Database as a Service (database as a service) – a cloud computing model that allows you to use a pre-configured database; simultaneously, the provider is responsible for its administration, configuration, and maintenance; you use a ready-made solution. Cloud databases are chosen to optimize workflows and ensure their continuity. Therefore, DBaaS is usually used when required:
- scalable and reliable database without large investments;
- implement a single database in all business structures;
- move business processes to the cloud to increase agility and reduce risk.
You can use PostgreSQL, MySQL, ClickHouse, Redis, MongoDB, and other databases in the cloud.
When deploying databases in the cloud, you should be aware of their infrastructural features.
- Different types of discs are optimal for different tasks. SSDs are suitable for systems with high fault tolerance requirements, and High-IOPS SSDs are suitable for systems with high IOPS requirements. Low Latency NVMe is designed for high-load applications where response speed is important.

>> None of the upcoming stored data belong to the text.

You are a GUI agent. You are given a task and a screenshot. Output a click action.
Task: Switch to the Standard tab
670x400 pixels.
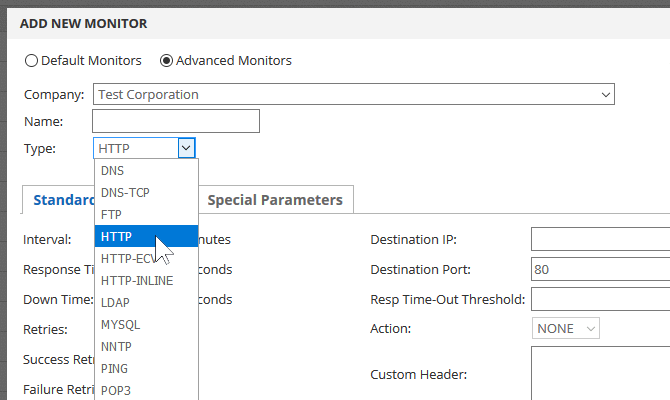point(58,200)
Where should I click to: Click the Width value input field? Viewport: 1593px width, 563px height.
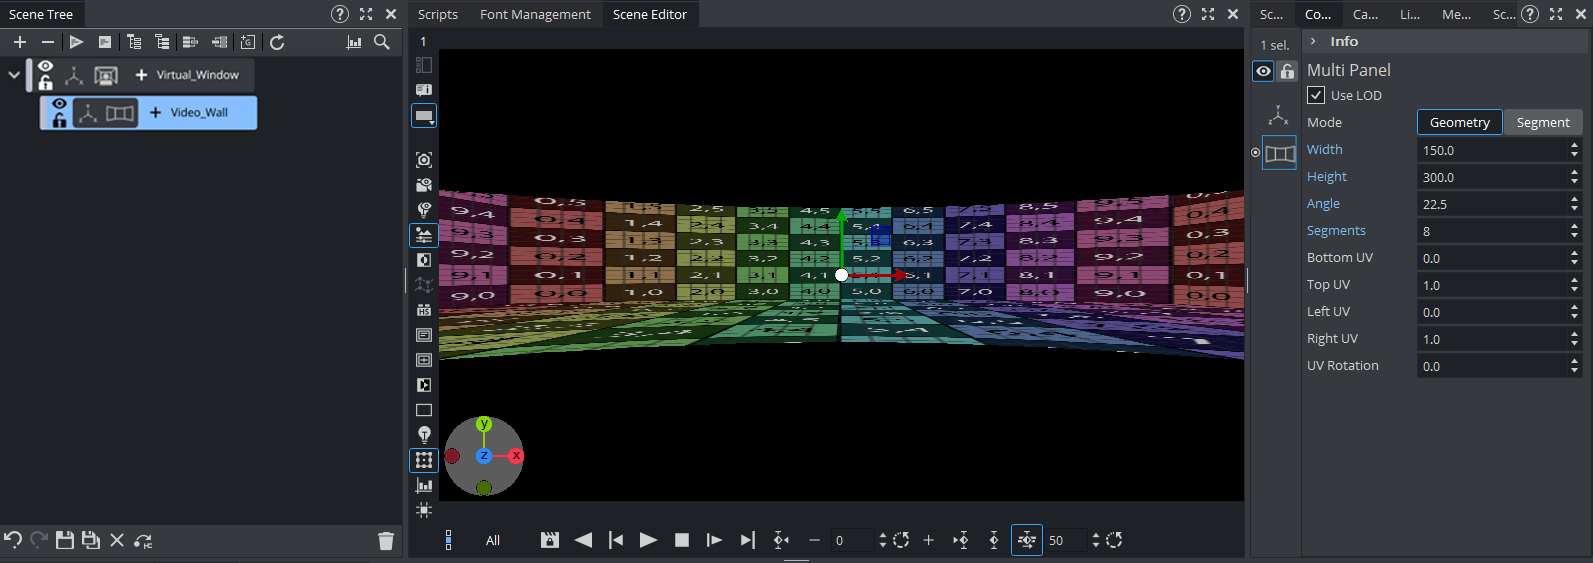[x=1490, y=150]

- The performance of disks in the cloud depends on their volume. In the cloud, the I/O limit depends on the amount of disk space.
- You can change disk types and sizes on the fly. Changes can be made through the API or UI without downtime.

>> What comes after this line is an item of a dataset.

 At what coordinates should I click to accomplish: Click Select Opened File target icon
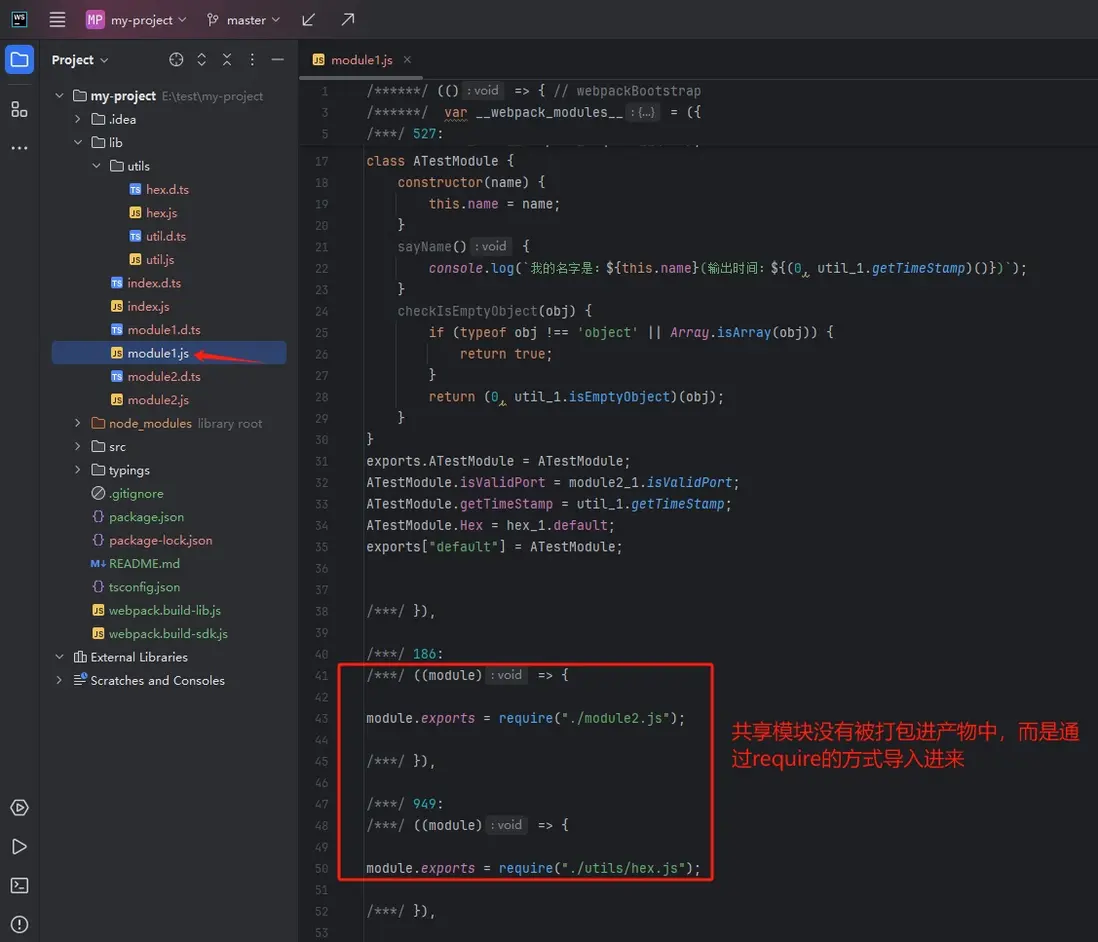(176, 60)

The performance of a virtual machine (VM) depends on its configuration. The database parameters are affected by: the type and size of the disk, the type of processor and the number of cores, and the amount of RAM.
Key Differences Between S3 Storage And DBaaS
Despite some common features and characteristics, cloud and object storage databases have key differences. They need to be considered when choosing a storage solution.

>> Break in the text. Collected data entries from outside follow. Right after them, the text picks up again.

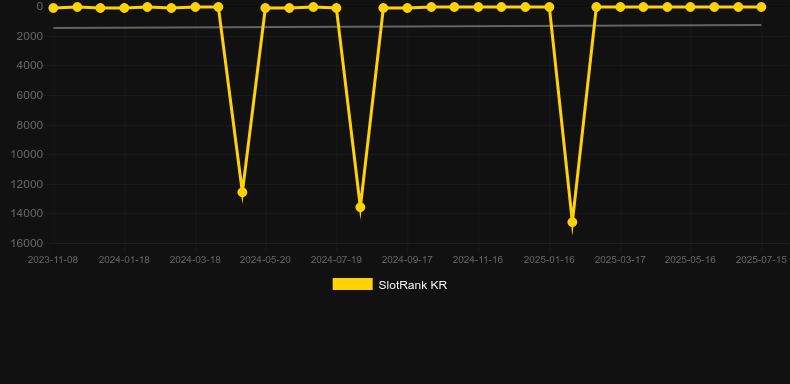Click the gray trend line
The width and height of the screenshot is (790, 384).
click(x=407, y=26)
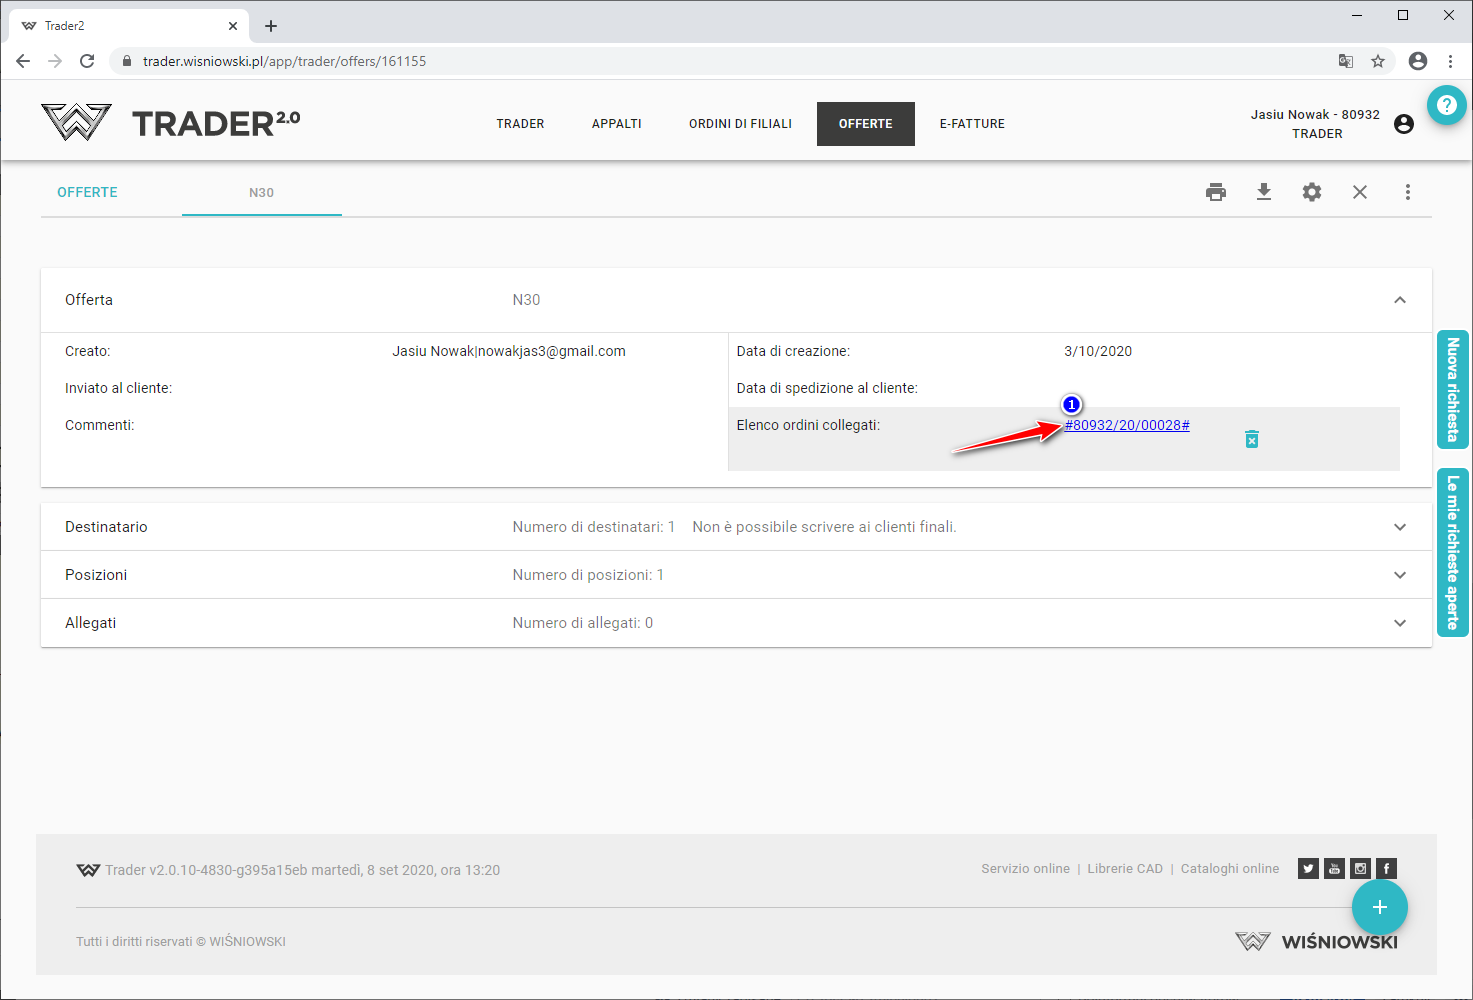This screenshot has width=1473, height=1000.
Task: Open linked order #80932/20/00028#
Action: tap(1127, 425)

- Transactions. There are no transactions and Updates in S3 storages – data is written once and read many times (Write Once Read Many approaches). At the same time, relational databases can use Rollback, ACID transactions, and other features. If you need to work with transactions, it is better to choose DBaaS.
- Data processing. In an architecture with S3, you can separate the storage and compute layers. For example, S3 is responsible for the storage layer, and Kubernetes is responsible for the compute layer. This makes S3 storage compatible with popular big data tools like Spark, ClickHouse, and Greenplum. In contrast, DBaaS combines processing and storage layers. Thanks to this, the data access speed is high, and there are practically no delays.
Thus, S3 is suitable for storing data cheaply and using Big Data tools. If fast access and minimum delays are important, it is better to choose DBaaS.
- Pricing. S3 has cheap storage, but there is a charge for outgoing traffic – reading and downloading. The billing considers the number of requests and the storage level – hot or cold. You pay for the DBaaS resources: disks, memory, and cores. Traffic and the number of requests are not charged.